### What to do
Copy out every line of the records below that contains the string "field", matching case exactly.

### Listed records
<<<<
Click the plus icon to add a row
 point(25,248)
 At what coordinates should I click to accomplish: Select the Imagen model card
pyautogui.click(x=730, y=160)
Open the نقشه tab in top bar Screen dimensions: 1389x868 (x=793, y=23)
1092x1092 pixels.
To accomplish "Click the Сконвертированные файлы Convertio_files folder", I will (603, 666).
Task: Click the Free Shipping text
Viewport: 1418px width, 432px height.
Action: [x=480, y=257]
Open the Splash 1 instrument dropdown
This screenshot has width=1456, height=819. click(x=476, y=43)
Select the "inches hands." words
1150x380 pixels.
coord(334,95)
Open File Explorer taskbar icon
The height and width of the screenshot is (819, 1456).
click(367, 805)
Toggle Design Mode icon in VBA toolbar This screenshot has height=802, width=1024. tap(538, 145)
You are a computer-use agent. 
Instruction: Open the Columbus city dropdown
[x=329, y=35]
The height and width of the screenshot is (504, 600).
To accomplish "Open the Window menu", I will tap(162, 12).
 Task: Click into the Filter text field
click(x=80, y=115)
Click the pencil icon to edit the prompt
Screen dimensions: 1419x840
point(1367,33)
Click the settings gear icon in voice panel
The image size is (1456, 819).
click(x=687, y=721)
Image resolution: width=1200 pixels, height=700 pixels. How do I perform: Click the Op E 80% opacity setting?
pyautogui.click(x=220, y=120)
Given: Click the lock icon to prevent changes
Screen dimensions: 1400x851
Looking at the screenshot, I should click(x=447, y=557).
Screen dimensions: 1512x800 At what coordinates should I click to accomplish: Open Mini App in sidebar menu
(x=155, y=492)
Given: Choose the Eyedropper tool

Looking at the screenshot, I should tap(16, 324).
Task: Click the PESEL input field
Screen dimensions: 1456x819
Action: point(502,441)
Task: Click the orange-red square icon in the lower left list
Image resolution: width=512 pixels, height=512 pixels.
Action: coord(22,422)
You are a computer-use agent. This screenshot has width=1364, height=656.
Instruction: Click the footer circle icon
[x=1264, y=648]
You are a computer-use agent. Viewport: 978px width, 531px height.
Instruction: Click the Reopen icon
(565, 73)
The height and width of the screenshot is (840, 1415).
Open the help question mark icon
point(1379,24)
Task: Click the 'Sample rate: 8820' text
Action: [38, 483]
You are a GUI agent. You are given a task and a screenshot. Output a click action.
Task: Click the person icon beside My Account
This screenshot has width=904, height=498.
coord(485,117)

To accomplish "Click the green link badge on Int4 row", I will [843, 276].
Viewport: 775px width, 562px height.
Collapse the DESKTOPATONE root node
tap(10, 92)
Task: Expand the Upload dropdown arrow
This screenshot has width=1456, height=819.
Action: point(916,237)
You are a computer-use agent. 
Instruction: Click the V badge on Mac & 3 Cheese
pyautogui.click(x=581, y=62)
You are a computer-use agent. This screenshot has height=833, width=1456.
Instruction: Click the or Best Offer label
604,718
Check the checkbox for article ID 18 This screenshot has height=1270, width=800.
>>>>
### The result
 Task: Click into the Filter text field
Task: Click the PESEL input field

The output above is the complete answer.